The city of Delaware received a grant from the Environmental Protection Agency to reduce how storm water runoff filters through the park and into the groundwater aquifer and Delaware Run. Public utilities director Brad Stanton and Upper Olentangy watershed coordinator Kristin Piper will be on hand answer questions about the improvements, which were completed in September.
“I know some people have seen what’s gone on out there, but don’t understand what exactly everything does there,” Piper said.
Among the improvements were installing pervious pavement, which is 10,000 square-feet of porous material in some of the parking lots. According to the city, when rain falls, the droplets will seep through the pavement and a rock-filled bed beneath the parking lot, and through the soil below.
“The water will infiltrate through that material and recharge the groundwater aquifer, as opposed to it just running off and carrying the pollutants and impurities into the lake and Delaware Run,” Piper said. “Now we’re trying to improve that water before it reaches those waterways.”
There are also bioretention areas in the park, also known as rain gardens.

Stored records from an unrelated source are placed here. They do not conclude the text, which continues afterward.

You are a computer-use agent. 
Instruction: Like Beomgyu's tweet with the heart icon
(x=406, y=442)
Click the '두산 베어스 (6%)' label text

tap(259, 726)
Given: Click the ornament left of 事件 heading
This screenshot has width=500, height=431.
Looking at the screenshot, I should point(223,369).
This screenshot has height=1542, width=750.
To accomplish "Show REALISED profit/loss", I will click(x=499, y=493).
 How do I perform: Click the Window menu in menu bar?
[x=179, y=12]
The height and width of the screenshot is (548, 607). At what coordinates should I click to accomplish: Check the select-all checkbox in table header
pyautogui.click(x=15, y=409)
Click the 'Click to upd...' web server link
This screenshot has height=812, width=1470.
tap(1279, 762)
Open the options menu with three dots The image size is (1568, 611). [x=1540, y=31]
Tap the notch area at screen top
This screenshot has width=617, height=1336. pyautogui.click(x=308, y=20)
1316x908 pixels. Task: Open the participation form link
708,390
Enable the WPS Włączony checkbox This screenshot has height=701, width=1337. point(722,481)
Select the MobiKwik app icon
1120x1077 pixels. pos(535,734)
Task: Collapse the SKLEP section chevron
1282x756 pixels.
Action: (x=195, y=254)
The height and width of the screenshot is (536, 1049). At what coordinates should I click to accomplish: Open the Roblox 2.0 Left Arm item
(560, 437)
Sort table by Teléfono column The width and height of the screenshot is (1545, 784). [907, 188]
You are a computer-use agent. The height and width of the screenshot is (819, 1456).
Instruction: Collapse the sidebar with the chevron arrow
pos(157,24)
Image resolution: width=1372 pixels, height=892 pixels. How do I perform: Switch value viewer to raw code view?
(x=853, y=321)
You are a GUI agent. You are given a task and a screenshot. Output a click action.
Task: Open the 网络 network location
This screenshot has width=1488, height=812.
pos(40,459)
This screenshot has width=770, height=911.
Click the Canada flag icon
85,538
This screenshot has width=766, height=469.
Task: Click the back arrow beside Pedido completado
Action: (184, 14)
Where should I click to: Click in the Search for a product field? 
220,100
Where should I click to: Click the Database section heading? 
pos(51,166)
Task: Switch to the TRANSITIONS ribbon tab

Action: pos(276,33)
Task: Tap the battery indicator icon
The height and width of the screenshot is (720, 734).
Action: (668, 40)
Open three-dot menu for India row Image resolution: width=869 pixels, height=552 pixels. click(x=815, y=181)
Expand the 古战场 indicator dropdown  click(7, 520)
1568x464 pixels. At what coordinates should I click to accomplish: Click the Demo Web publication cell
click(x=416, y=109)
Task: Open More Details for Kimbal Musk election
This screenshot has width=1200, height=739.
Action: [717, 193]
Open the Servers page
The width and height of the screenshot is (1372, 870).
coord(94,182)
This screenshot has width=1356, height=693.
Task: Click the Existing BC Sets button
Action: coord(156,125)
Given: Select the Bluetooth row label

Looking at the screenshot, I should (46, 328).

These five depressions catch the storm water runoff with wetland plants that can absorb rainfall.
Another improvement is called a bioswale.
“Basically it’s just an engineered open channel, and it’s designed to remove sediment and pollutants from the storm water runoff,” Piper said. “The plants take up water and can use some of those nutrients, such as excess fertilizer that would otherwise just run into Delaware Run or the lake and cause algae.”
In general, it is better for excess storm water to go into the ground than to run off into waterways.
“Before there was a lot of development, the water would just hit the ground and be absorbed,” Piper said. “Now we have hard surfaces like roofs and driveways. Everything flows into pipes, and then all those pipes discharge into the river. The park improvements take it more of a natural setting.”
The improvements will not eliminate flooding, she said.
“Getting rid of some of those impurities that are on lawns and pollutants will benefit our water quality.”